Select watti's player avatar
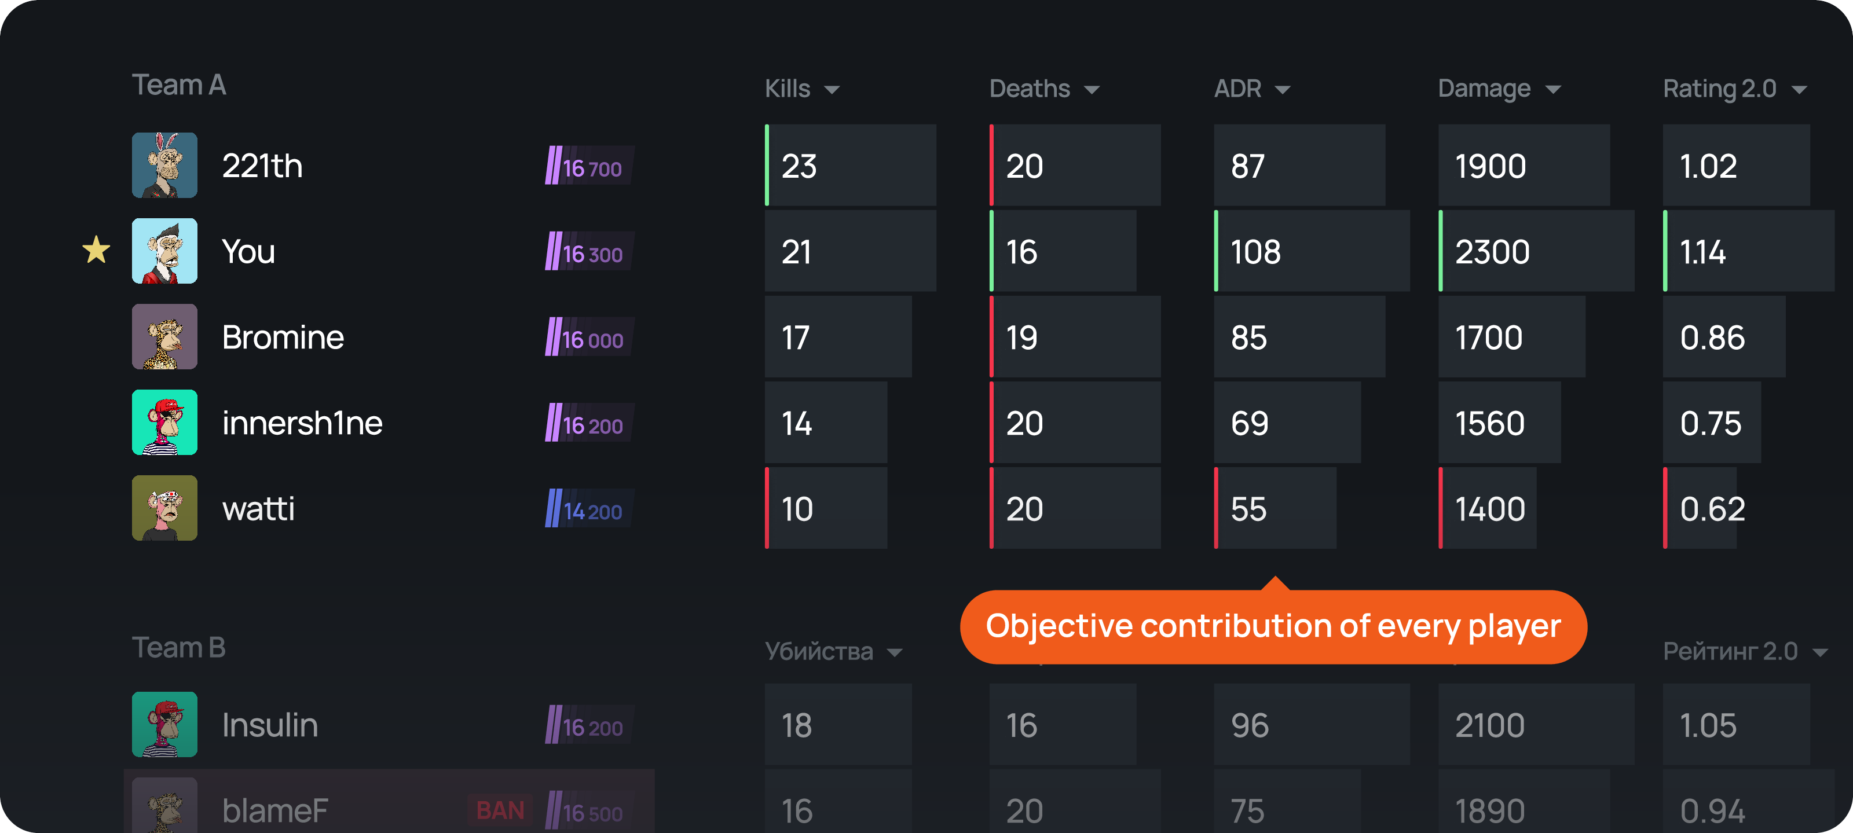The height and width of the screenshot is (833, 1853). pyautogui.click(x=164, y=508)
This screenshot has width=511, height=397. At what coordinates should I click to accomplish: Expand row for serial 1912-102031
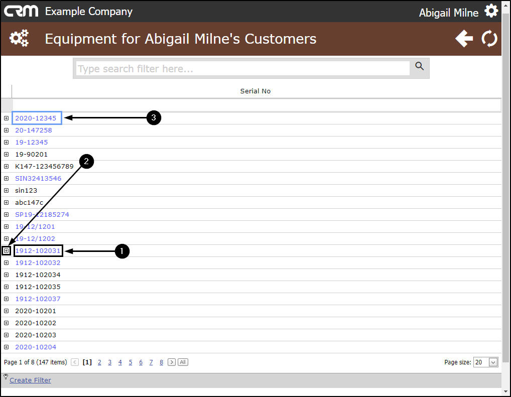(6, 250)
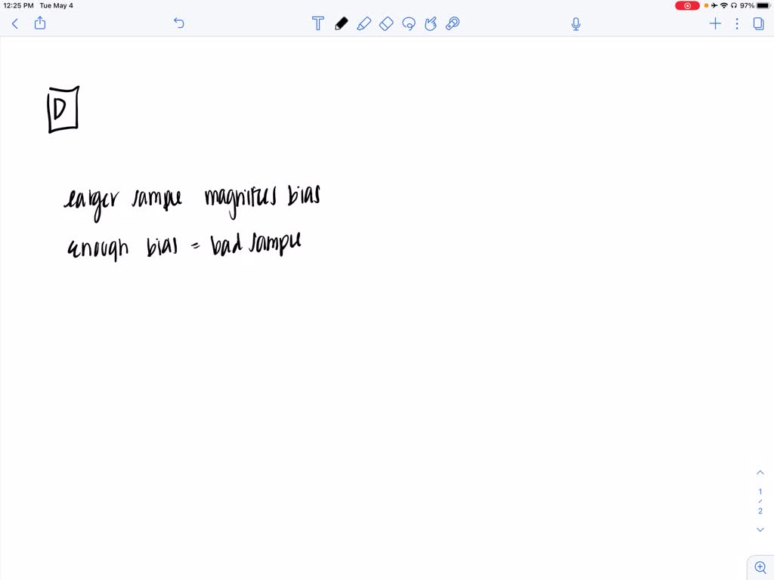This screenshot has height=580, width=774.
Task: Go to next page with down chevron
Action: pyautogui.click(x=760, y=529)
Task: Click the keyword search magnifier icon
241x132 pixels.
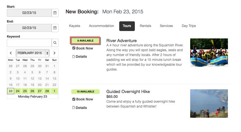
○ ○ ○ ○
Setting the pictures aside, return exactly the lines from the line with "Task: Click the keyword search magnifier icon" through the last line of the listing above.

● Solution below
Task: Click the keyword search magnifier icon
241x132 pixels.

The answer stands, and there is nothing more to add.